Collected data entries:
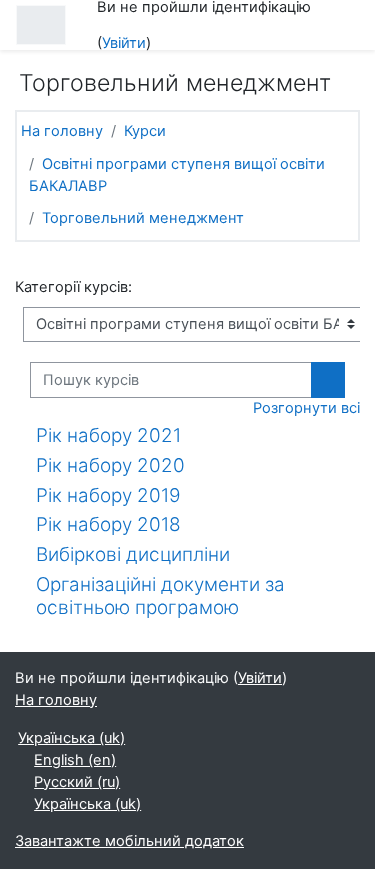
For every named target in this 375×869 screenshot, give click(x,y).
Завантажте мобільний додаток (129, 841)
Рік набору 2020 (110, 465)
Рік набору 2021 (108, 435)
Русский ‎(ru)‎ (77, 782)
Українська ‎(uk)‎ (71, 738)
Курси (145, 131)
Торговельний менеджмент (143, 218)
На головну (62, 131)
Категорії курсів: (73, 287)
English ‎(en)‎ (75, 760)
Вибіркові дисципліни (133, 554)
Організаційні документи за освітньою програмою (160, 596)
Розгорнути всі (306, 408)
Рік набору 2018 (108, 524)
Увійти (124, 43)
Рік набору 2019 (108, 495)
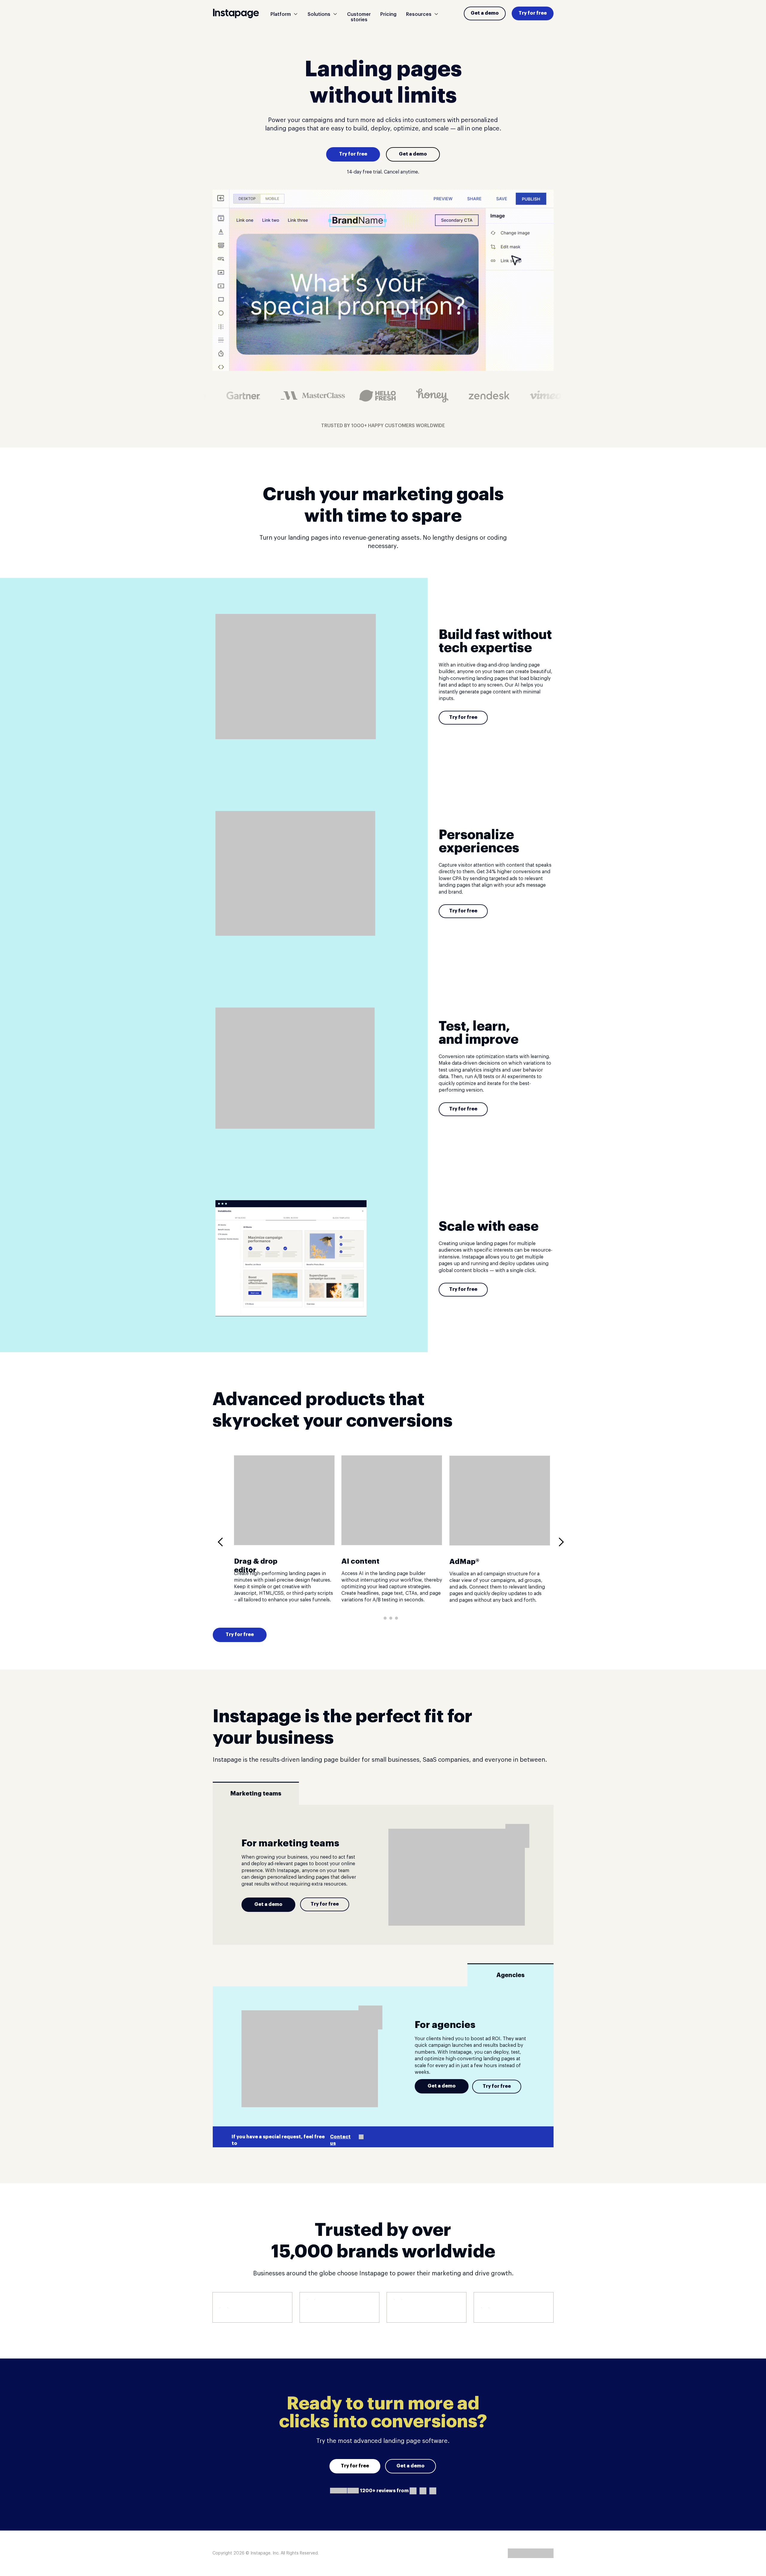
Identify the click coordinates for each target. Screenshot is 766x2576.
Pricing (388, 14)
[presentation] (222, 1542)
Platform (280, 14)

§ **Task goal**: Only the lines from the one with "Identify the click" through the final line above belong in the answer, each reproduced word for word.

§ **Written answer**:
Identify the click coordinates for each target. Screenshot is 766x2576.
Pricing (388, 14)
[presentation] (222, 1542)
Platform (280, 14)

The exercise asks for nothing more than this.